(Dataset entries)
□ □ □

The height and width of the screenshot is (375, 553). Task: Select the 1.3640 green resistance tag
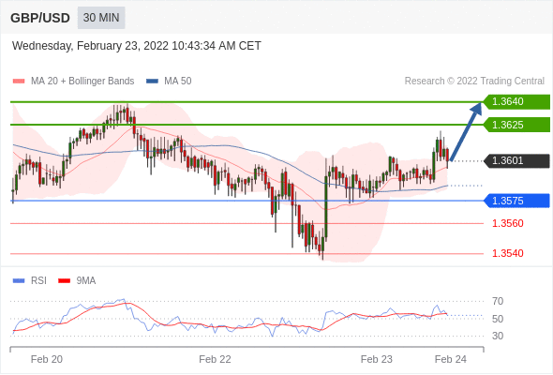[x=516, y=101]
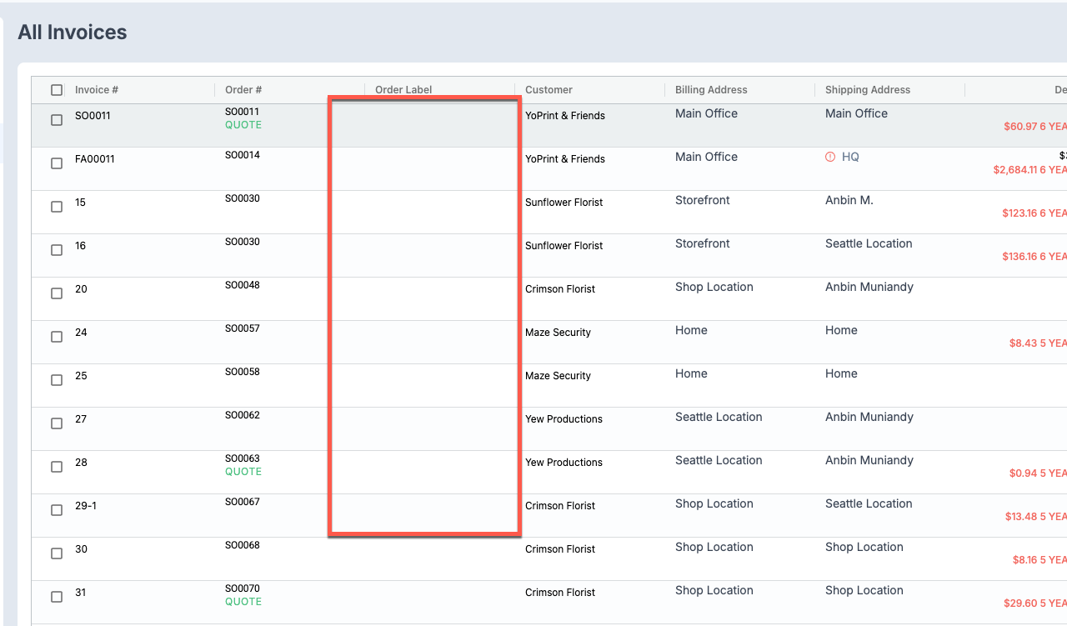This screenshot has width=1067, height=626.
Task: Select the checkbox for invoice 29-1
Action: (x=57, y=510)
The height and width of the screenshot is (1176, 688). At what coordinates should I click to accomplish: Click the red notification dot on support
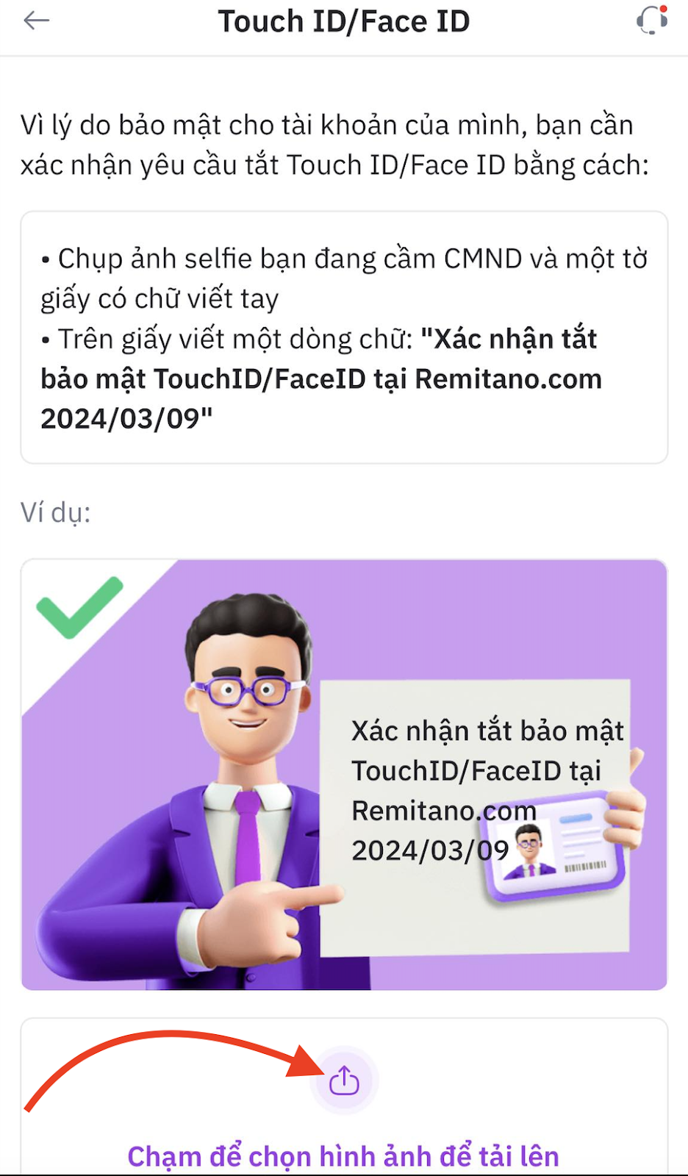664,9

□ □ □

To do
An exact copy of the lines from the one with "The height and width of the screenshot is (1176, 688)." through the last line of the records, inclusive, is required, with all pictures left out.

Output for this task
The height and width of the screenshot is (1176, 688). At what coordinates should I click to accomplish: Click the red notification dot on support
664,9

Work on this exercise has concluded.